Stated exercise 1 –
Using the Vertica and Experian Pandora connection guide, explain in one to three sentences why versions of the third-party product other than the ones it lists may not be dependable with Vertica.

Text provided –
-----

Vertica Integration with Experian Pandora: Connection Guide

For Vertica 8.0.x 

About Vertica Connection Guides

Vertica connection guides provide basic information about setting up connections to Vertica from software that our technology partners create. These documents provide guidance using one specific version of Vertica and one specific version of the third party vendor’s software. Other versions of the third-party product may work with Vertica. However, other versions may not have been tested. This document provides guidance using the versions described in the following topic.

Software Versions Used in this Document

This document describes the integration of Vertica with Experian Pandora. The Partner Engineering team has tested Pandora with Vertica using the following software versions:

  • Experian Pandora Client and Server versions 5.4 on a Windows Server 2012 R2 64-bit platform
  • Vertica JDBC driver 8.0
  • Vertica Analytic Database 8.0

Experian Pandora Overview

Experian Pandora is an on-premises solution for data quality analysis and management. Pandora loads the data into a proprietary file system repository where it automatically checks the quality of the data against 180 different data checks and produces 225 different data quality measures. The results are immediately available for viewing in the repository.

For more information, visit the Experian Pandora website.

Using Experian Pandora with Vertica

To assess the quality of your data stored in Vertica using Pandora, follow these steps:

  1. Connect Pandora to Vertica using JDBC.
  2. Select and configure the tables and columns that you want to analyze.
  3. Load the tables and columns into the Pandora repository. Pandora automatically analyzes the quality of the data and stores the results in the repository.
  4. Browse the data quality results. Pandora discovers defects in the data, such as unusual values, inconsistent formats, standard deviation of outliers, and duplicates. You can drill down into the high-level results to view the underlying rows.
  5. Create rules and alerts to monitor the integrity of your data over time.

For more information about Pandora, see the product documentation included in the product download.

Download and Install Experian Pandora

You can download a trial version of Pandora for evaluation. Follow these steps:

  1. Go to https://www.edq.com/ to request a trial of Pandora. You will receive an email containing a link to the latest version.
  2. Download the installer.
  3. Run the installer and follow the steps in the wizard. The installer checks for required software and attempts to install any missing components from your operating system.

-----

Supplied records –
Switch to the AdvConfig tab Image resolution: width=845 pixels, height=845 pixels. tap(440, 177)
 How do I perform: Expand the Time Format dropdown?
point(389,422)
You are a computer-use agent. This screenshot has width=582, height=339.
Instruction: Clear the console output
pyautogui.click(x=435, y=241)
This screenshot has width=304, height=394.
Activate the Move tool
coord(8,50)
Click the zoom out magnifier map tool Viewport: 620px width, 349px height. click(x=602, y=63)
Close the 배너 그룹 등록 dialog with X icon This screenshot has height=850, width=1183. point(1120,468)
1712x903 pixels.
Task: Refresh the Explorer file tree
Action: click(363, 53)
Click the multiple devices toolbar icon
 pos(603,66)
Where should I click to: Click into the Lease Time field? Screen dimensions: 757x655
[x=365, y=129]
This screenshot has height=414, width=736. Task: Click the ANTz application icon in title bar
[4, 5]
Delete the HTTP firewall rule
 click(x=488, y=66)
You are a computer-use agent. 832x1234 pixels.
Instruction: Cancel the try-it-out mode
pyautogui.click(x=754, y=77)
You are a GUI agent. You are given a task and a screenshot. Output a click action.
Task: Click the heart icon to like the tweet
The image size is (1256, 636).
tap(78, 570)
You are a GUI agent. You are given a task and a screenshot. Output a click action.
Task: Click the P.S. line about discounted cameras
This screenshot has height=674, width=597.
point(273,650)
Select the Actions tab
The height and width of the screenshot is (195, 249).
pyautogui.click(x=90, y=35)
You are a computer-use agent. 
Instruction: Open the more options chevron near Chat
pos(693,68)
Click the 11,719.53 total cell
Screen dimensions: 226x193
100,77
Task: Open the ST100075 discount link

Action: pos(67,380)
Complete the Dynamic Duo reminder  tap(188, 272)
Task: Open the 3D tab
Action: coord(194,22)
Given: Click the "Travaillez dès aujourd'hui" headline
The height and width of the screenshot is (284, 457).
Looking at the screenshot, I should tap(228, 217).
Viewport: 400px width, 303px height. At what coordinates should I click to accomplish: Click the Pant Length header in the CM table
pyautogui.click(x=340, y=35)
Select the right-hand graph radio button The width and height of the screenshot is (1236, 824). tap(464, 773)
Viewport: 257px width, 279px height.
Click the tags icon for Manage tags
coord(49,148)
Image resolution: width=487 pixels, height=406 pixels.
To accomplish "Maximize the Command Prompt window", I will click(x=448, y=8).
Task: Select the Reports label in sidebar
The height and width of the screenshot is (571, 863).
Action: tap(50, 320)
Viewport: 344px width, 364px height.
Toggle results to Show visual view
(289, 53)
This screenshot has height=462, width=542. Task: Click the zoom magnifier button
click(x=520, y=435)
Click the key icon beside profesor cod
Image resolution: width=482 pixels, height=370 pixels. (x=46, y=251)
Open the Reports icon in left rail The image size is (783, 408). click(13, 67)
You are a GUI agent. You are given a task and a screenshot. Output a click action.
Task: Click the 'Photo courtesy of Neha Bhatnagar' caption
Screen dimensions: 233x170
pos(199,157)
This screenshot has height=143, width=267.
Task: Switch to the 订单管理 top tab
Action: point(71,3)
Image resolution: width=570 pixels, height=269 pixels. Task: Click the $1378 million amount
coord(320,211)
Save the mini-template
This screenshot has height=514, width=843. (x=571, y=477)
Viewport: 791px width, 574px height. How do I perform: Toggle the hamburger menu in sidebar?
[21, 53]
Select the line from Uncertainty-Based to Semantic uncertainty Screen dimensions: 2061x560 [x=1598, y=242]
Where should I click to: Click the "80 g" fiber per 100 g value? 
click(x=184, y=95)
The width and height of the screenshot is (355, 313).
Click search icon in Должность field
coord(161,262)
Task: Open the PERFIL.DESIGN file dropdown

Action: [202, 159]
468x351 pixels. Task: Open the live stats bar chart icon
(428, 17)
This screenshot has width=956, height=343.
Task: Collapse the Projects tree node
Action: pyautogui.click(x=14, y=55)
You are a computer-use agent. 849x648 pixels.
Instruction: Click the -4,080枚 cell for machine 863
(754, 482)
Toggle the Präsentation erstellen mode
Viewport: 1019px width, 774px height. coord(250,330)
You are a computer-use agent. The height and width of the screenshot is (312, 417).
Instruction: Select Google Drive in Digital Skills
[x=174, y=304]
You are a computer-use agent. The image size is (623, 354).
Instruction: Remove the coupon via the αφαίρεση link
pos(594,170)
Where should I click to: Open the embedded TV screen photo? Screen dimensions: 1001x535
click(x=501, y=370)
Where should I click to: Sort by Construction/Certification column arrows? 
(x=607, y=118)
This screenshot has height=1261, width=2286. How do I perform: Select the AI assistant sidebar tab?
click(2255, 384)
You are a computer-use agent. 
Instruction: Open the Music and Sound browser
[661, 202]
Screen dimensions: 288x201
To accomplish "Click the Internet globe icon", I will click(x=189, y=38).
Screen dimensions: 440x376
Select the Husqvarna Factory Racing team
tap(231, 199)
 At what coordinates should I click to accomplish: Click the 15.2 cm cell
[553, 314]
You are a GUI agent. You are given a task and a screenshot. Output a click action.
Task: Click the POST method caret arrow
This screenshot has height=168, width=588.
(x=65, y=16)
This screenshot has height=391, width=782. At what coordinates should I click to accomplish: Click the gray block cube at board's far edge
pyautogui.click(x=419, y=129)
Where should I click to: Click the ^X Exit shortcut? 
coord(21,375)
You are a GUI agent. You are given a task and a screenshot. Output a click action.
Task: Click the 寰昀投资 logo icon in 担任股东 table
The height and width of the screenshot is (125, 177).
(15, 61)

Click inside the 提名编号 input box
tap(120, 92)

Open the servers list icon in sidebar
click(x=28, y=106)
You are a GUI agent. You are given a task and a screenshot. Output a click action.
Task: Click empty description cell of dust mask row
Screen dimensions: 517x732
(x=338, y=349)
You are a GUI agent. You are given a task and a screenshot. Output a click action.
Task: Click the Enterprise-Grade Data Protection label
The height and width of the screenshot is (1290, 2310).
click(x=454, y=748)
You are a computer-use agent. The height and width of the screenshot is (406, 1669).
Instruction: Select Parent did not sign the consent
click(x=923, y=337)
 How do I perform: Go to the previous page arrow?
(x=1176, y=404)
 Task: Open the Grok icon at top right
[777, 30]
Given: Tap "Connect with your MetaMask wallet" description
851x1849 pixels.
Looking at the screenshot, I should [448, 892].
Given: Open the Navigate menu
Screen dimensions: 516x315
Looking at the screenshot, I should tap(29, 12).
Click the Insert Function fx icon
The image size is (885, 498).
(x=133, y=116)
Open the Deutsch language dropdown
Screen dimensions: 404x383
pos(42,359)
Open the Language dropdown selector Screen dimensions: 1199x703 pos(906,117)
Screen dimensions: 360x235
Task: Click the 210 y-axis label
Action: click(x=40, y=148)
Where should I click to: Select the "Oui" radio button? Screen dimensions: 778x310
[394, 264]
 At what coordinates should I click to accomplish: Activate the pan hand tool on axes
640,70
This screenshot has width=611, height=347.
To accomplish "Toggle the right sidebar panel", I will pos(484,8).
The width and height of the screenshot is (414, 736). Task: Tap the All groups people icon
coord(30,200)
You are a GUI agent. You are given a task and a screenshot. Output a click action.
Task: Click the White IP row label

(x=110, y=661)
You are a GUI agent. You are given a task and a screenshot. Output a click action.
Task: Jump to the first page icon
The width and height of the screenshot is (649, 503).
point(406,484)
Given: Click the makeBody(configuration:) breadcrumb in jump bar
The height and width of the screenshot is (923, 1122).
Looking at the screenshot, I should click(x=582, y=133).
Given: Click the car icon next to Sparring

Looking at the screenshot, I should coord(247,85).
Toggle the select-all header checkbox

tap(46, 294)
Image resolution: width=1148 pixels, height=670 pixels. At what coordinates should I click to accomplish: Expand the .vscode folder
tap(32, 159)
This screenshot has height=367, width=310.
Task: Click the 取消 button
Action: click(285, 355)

-----

Stated exercise 2 –
Print the part of the listing that runs from its start through the line containing "pyautogui.click(x=754, y=77)", with both ends included.

Full solution 1 –
The guide's guidance is based on one specific version of Vertica and one specific version of the partner's software. Other versions of the third-party product may work with Vertica, but they may not have been tested.

Full solution 2 –
Switch to the AdvConfig tab Image resolution: width=845 pixels, height=845 pixels. tap(440, 177)
 How do I perform: Expand the Time Format dropdown?
point(389,422)
You are a computer-use agent. This screenshot has width=582, height=339.
Instruction: Clear the console output
pyautogui.click(x=435, y=241)
This screenshot has width=304, height=394.
Activate the Move tool
coord(8,50)
Click the zoom out magnifier map tool Viewport: 620px width, 349px height. click(x=602, y=63)
Close the 배너 그룹 등록 dialog with X icon This screenshot has height=850, width=1183. point(1120,468)
1712x903 pixels.
Task: Refresh the Explorer file tree
Action: click(363, 53)
Click the multiple devices toolbar icon
 pos(603,66)
Where should I click to: Click into the Lease Time field? Screen dimensions: 757x655
[x=365, y=129]
This screenshot has height=414, width=736. Task: Click the ANTz application icon in title bar
[4, 5]
Delete the HTTP firewall rule
 click(x=488, y=66)
You are a computer-use agent. 832x1234 pixels.
Instruction: Cancel the try-it-out mode
pyautogui.click(x=754, y=77)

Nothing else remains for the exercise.